**What needs to be done**
In the data below, the answer is the run of lines from the line containing "This screenshot has width=437, height=288." through the line containing "Given: Uncheck the 01【得到2023】 checkbox", both included; print it exactly and nothing else.

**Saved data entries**
▼

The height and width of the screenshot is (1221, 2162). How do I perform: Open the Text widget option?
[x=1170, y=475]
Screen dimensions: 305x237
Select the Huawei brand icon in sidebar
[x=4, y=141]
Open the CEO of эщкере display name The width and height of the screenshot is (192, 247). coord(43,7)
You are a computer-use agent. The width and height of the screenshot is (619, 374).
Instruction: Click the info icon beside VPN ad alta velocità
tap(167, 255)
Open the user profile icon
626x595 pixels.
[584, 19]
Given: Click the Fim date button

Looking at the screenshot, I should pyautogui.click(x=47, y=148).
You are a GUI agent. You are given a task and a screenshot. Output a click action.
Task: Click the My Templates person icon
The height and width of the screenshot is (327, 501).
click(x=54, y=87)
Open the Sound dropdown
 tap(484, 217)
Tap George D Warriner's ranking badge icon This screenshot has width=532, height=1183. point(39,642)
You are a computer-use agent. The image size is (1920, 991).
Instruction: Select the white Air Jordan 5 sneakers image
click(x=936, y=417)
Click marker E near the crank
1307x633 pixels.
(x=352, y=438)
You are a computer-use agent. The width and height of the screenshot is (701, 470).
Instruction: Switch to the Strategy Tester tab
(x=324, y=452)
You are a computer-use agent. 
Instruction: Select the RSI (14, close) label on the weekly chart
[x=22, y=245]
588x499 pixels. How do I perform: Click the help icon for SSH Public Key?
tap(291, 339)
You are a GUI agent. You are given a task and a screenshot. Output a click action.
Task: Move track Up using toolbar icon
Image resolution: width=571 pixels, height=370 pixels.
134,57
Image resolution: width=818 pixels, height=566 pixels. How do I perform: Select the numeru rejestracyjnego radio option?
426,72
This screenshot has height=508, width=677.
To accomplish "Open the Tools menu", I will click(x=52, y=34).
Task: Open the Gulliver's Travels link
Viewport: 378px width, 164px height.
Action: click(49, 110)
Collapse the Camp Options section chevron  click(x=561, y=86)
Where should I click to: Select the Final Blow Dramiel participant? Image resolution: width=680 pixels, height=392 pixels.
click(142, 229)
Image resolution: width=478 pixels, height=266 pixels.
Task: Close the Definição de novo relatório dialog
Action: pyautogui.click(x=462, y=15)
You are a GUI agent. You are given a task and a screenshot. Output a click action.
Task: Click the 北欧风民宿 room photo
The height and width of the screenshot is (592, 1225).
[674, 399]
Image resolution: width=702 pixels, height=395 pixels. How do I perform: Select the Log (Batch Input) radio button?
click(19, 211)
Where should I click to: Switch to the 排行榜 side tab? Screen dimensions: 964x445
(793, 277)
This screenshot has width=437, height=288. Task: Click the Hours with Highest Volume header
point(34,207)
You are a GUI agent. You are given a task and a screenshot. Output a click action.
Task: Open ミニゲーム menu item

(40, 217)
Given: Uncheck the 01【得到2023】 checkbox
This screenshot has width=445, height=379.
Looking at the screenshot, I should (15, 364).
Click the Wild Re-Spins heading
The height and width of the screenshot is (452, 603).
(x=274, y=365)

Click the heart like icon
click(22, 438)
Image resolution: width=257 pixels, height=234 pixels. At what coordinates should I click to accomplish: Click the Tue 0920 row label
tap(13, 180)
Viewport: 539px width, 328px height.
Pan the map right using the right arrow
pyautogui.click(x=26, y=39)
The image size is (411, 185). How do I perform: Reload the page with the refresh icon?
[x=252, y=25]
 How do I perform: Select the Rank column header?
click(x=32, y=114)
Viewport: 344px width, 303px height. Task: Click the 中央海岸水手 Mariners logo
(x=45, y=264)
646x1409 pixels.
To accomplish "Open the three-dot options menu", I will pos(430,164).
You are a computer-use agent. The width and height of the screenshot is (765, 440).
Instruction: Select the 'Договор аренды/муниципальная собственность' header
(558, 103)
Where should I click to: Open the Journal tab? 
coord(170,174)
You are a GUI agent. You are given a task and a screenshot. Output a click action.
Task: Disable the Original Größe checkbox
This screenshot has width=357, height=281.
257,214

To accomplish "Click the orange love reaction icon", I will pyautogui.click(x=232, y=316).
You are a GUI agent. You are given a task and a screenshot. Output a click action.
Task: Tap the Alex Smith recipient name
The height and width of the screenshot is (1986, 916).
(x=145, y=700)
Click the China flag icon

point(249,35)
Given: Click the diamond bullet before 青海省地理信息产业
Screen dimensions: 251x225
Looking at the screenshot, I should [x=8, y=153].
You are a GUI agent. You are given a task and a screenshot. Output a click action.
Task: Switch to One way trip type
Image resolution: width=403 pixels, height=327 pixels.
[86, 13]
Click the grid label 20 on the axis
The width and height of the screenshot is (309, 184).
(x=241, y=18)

▲

**Solution to the exercise**
This screenshot has width=437, height=288. Task: Click the Hours with Highest Volume header
point(34,207)
You are a GUI agent. You are given a task and a screenshot. Output a click action.
Task: Open ミニゲーム menu item

(40, 217)
Given: Uncheck the 01【得到2023】 checkbox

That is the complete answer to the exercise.